In TDCJ my job was “peer educator”, in this job we taught two classes to all of the incoming women to the unit. The first class was health, where we taught about STI’s, HIV, and general women’s health issues. The second class that we taught was called SAFE PRISONS. In 2003 the Prison Rape Elimination Act (PREA) was passed and while rape itself is not as prominent in a women’s prison, it can still happen. We covered a variety of topics in this class and put on some dramatic skits to illustrate some of the different forms of harassment that can occur and discussed how to avoid them. To my amazement, I watched scenes similar to the skits play themselves out before my eyes, including the consequences of the acts themselves. Even in jail where people are clean and sober, relationships seem to be one of the main causes for problems but knowing that isn’t always enough to prevent it. When I would talk with the women there I would tell them whether they were gay or straight, that prison is not the place to get into a relationship. Similarly if a person can’t wait that relatively short time in sobriety there are going to be problems.
In the real world, jealousy is an issue that comes up for many couples regardless of sexual orientation.. In an environment where everyone is a woman, it makes it difficult for a woman to be in a relationship and still have friendships. The potential of it turning into a relationship is bigger, which increases the potential for jealous and violent acts. Any relationship that leaves one or both parties isolated is not healthy. But again, what drives these relationships is not so much the need for love and belonging, as it is the need for distraction.
James Redfield wrote a book called The Celestine Prophecy. In this book was an example of one of the best ways I have heard jealousy, control and codependency in relationships explained.
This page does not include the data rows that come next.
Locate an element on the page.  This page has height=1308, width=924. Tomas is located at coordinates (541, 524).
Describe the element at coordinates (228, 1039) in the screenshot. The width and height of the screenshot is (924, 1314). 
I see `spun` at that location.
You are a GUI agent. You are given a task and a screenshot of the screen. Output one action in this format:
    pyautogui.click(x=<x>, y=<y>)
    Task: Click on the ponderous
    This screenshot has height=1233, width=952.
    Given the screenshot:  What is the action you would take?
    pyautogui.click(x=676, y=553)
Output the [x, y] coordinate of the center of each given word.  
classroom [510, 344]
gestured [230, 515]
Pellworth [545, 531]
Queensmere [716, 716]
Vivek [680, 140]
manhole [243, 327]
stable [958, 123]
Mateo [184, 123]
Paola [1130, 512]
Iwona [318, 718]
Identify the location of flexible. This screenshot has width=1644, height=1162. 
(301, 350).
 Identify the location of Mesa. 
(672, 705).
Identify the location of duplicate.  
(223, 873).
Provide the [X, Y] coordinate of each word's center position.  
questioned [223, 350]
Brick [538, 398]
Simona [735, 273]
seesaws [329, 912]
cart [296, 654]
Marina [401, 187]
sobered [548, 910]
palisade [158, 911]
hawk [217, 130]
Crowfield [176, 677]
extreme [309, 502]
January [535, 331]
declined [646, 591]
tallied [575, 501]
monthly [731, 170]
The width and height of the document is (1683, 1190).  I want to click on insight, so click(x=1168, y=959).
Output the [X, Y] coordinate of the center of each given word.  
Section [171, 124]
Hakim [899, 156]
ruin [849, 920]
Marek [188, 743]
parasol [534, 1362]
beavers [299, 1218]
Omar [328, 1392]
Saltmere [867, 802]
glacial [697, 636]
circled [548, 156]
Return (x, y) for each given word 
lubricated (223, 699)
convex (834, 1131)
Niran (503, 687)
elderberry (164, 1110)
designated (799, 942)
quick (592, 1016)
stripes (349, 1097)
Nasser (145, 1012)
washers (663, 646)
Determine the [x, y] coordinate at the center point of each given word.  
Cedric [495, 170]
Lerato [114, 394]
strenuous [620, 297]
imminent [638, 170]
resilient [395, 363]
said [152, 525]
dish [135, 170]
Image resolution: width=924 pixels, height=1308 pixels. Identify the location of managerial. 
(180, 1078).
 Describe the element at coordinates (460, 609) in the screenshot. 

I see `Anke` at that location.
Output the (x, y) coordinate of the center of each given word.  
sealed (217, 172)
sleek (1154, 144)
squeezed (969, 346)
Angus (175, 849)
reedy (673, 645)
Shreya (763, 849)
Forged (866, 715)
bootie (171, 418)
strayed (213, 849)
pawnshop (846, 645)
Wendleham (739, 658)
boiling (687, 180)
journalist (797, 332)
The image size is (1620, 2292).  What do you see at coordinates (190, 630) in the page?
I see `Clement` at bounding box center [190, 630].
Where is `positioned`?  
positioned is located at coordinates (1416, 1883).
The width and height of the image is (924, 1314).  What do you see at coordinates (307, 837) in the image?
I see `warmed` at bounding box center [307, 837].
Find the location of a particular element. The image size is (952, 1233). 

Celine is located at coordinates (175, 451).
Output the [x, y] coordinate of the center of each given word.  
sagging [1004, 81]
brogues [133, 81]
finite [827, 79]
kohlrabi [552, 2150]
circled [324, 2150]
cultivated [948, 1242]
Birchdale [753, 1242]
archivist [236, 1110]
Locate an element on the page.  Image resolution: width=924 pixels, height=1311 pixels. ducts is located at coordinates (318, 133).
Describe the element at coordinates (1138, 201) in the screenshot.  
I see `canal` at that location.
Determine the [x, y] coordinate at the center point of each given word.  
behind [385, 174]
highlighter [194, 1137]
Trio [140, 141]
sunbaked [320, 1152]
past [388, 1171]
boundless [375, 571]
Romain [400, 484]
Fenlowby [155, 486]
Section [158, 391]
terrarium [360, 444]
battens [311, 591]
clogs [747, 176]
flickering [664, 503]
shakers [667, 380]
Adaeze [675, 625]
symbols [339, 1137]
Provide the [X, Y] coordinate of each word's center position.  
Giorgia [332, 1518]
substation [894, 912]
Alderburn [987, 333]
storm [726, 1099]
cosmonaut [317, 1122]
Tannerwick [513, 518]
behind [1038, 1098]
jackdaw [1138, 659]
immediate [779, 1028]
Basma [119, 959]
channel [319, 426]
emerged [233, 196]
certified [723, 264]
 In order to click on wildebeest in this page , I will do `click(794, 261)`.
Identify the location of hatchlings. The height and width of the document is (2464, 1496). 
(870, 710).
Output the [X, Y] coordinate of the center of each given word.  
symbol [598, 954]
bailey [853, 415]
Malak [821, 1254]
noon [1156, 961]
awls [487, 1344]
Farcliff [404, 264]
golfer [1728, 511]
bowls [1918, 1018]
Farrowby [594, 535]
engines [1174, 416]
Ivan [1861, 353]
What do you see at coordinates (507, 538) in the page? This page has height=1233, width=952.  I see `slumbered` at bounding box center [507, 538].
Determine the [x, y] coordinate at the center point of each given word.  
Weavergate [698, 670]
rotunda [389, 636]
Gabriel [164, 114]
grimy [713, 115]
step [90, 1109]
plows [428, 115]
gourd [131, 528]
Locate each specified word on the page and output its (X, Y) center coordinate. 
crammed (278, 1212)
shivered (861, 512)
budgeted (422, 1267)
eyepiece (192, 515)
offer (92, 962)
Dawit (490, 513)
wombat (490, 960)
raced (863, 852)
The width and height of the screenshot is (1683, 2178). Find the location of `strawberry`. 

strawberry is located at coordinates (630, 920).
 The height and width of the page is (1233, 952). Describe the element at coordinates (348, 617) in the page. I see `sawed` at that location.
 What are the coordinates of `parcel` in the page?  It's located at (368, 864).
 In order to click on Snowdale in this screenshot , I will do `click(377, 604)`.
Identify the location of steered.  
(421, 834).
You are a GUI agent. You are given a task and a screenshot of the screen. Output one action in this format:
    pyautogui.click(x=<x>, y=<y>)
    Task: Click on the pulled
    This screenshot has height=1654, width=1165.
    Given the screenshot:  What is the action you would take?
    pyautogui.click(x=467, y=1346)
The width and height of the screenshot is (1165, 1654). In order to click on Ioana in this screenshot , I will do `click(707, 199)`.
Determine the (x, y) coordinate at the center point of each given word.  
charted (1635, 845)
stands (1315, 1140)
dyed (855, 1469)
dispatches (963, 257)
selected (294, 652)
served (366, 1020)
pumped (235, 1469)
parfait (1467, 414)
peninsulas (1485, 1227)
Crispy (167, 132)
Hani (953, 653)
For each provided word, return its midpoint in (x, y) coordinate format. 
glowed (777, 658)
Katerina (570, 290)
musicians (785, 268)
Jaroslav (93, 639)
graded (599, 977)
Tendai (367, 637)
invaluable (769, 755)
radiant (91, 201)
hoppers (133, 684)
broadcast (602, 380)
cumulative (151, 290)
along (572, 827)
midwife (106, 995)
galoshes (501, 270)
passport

This specific “insight” as it was called, had you imagine people as a half of a circle. We have all heard the line “you complete me”? The book talked about how in the beginning of a relationship two people meet and the exchange of energy between them going back and forth is fulfilling to both sides. Like connecting two halves of a circle to make a whole. It is give and take and gives a false sense of completion with the other person. Then as time goes on it becomes a power struggle because now someone has to drive the circle. We need to be complete before getting involved with someone. We should compliment, not complete each other.
I can’t stress enough that these two areas of life, in the first year of exploring sobriety in the real world, and the time someone spends behind bars, are the worst time anyone could choose to look for love. Too many people rob themselves of an opportunity for growth with that distraction.